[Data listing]

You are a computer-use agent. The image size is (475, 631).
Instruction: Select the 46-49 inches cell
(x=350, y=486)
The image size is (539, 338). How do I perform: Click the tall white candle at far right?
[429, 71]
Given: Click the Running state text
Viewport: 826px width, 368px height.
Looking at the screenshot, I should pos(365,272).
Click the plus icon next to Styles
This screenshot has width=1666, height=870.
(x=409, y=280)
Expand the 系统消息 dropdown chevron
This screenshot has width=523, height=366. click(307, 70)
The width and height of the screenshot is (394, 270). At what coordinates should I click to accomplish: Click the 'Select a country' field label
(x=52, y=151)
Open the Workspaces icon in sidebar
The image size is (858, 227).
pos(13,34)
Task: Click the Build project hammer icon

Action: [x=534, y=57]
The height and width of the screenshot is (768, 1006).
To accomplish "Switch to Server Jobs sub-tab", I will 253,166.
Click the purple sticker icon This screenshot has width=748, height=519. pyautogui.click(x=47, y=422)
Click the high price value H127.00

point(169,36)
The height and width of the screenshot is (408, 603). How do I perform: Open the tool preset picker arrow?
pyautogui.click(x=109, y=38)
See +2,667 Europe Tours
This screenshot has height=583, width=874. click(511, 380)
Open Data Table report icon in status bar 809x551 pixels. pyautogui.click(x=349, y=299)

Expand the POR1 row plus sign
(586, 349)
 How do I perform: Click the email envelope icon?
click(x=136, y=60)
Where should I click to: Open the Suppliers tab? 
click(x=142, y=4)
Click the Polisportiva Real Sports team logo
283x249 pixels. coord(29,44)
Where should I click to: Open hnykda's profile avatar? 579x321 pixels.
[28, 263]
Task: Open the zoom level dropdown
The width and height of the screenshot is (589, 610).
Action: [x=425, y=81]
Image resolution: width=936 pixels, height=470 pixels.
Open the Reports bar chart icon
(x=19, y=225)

#### [WHAT YOU SHOULD DO]
Repeat every line of the material above word for word.

#### [OUTPUT]
You are a computer-use agent. The image size is (475, 631).
Instruction: Select the 46-49 inches cell
(x=350, y=486)
The image size is (539, 338). How do I perform: Click the tall white candle at far right?
[429, 71]
Given: Click the Running state text
Viewport: 826px width, 368px height.
Looking at the screenshot, I should pos(365,272).
Click the plus icon next to Styles
This screenshot has width=1666, height=870.
(x=409, y=280)
Expand the 系统消息 dropdown chevron
This screenshot has width=523, height=366. click(307, 70)
The width and height of the screenshot is (394, 270). At what coordinates should I click to accomplish: Click the 'Select a country' field label
(x=52, y=151)
Open the Workspaces icon in sidebar
The image size is (858, 227).
pos(13,34)
Task: Click the Build project hammer icon

Action: [x=534, y=57]
The height and width of the screenshot is (768, 1006).
To accomplish "Switch to Server Jobs sub-tab", I will 253,166.
Click the purple sticker icon This screenshot has width=748, height=519. pyautogui.click(x=47, y=422)
Click the high price value H127.00

point(169,36)
The height and width of the screenshot is (408, 603). How do I perform: Open the tool preset picker arrow?
pyautogui.click(x=109, y=38)
See +2,667 Europe Tours
This screenshot has height=583, width=874. click(511, 380)
Open Data Table report icon in status bar 809x551 pixels. pyautogui.click(x=349, y=299)

Expand the POR1 row plus sign
(586, 349)
 How do I perform: Click the email envelope icon?
click(x=136, y=60)
Where should I click to: Open the Suppliers tab? 
click(x=142, y=4)
Click the Polisportiva Real Sports team logo
283x249 pixels. coord(29,44)
Where should I click to: Open hnykda's profile avatar? 579x321 pixels.
[28, 263]
Task: Open the zoom level dropdown
The width and height of the screenshot is (589, 610).
Action: [x=425, y=81]
Image resolution: width=936 pixels, height=470 pixels.
Open the Reports bar chart icon
(x=19, y=225)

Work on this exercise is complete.